WHAT THIS TASK INVOLVES
Carry on the article about SQL Server 2019 splitting large aggregations into ranges, starting right after its last line.

The SQL Server 2019 query optimizer has a new trick available to improve the performance of large aggregations. The new exploration abilities are encoded in two new closely-related optimizer rules:
GbAggSplitToRanges
SelOnGbAggSplitToRanges
The extended event query_optimizer_batch_mode_agg_split
is provided to track when this new optimization is considered. The description of this event is:
Occurs when the query optimizer detects batch mode aggregation is likely to spill and tries to split it into multiple smaller aggregations.
Other than that, this new feature hasn’t been documented yet. This article is intended to help fill that gap.
Overview
Given single large aggregate like:
SELECT column_name, COUNT_BIG(*)
FROM column_store_table
GROUP BY column_name;
If the optimizer detects that the aggregate is likely to spill:
…it splits the input into multiple disjoint ranges.
The optimizer doesn’t write T-SQL, but if it did, the alternative generated might look as if the query had been written like this:
-- Range 1
SELECT column_name, COUNT_BIG(*)
FROM column_store_table
WHERE column_name < @boundary1
GROUP BY column_name
UNION ALL
-- Range 2
SELECT column_name, COUNT_BIG(*)
FROM column_store_table
WHERE column_name >= @boundary1
AND column_name < @boundary2
GROUP BY column_name
UNION ALL
-- Range 3
SELECT column_name, COUNT_BIG(*)

DATASET EXCERPT
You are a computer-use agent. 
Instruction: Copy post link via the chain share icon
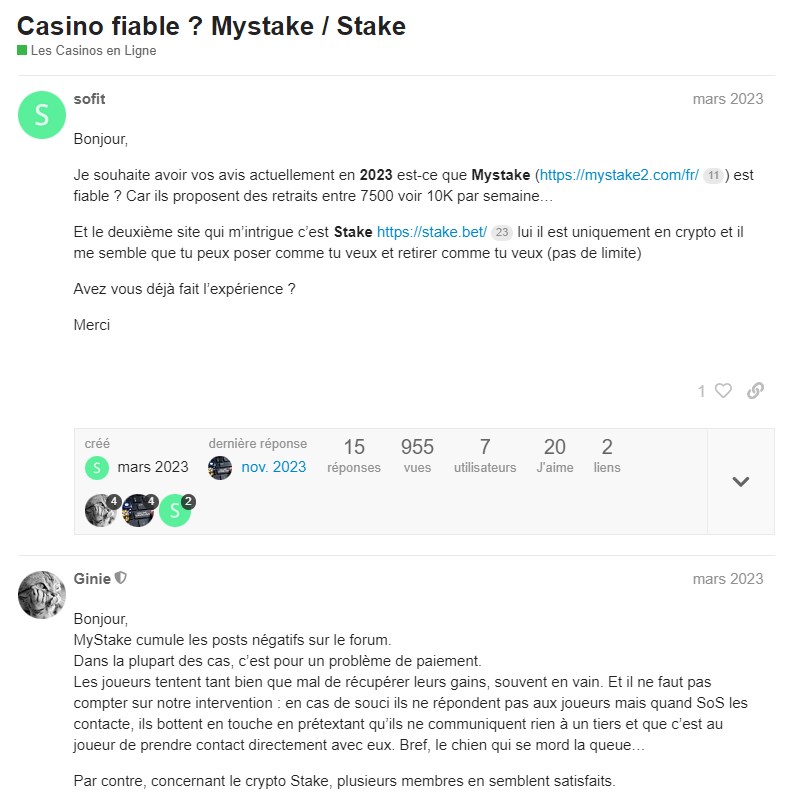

THE REPLY
FROM column_store_table
WHERE column_name >= @boundary2
AND column_name < @boundary3
GROUP BY column_name
UNION ALL
-- Range 3
SELECT column_name, COUNT_BIG(*)
FROM column_store_table
WHERE column_name >= @boundary3
GROUP BY column_name;
An execution plan using split aggregates may look like this:
Splitting the aggregate using disjoint ranges guarantees the same results as the original, but requires less memory.
Say the single aggregate needs 64GB of memory to avoid spilling. The four split aggregates might only need 16GB each.
The Concatenation operator reads all rows from its first input before moving on to the next one. This means the memory grant used by one Hash Match Aggregate can be reused by the next one.
The split plan would therefore use only 16GB memory in total. The 16GB memory grant is used four times, once for each aggregate.
The trade off
The lower memory requirement means split aggregates can complete without spilling (or at least with reduced spilling). This should improve performance, perhaps significantly if the original spill was large.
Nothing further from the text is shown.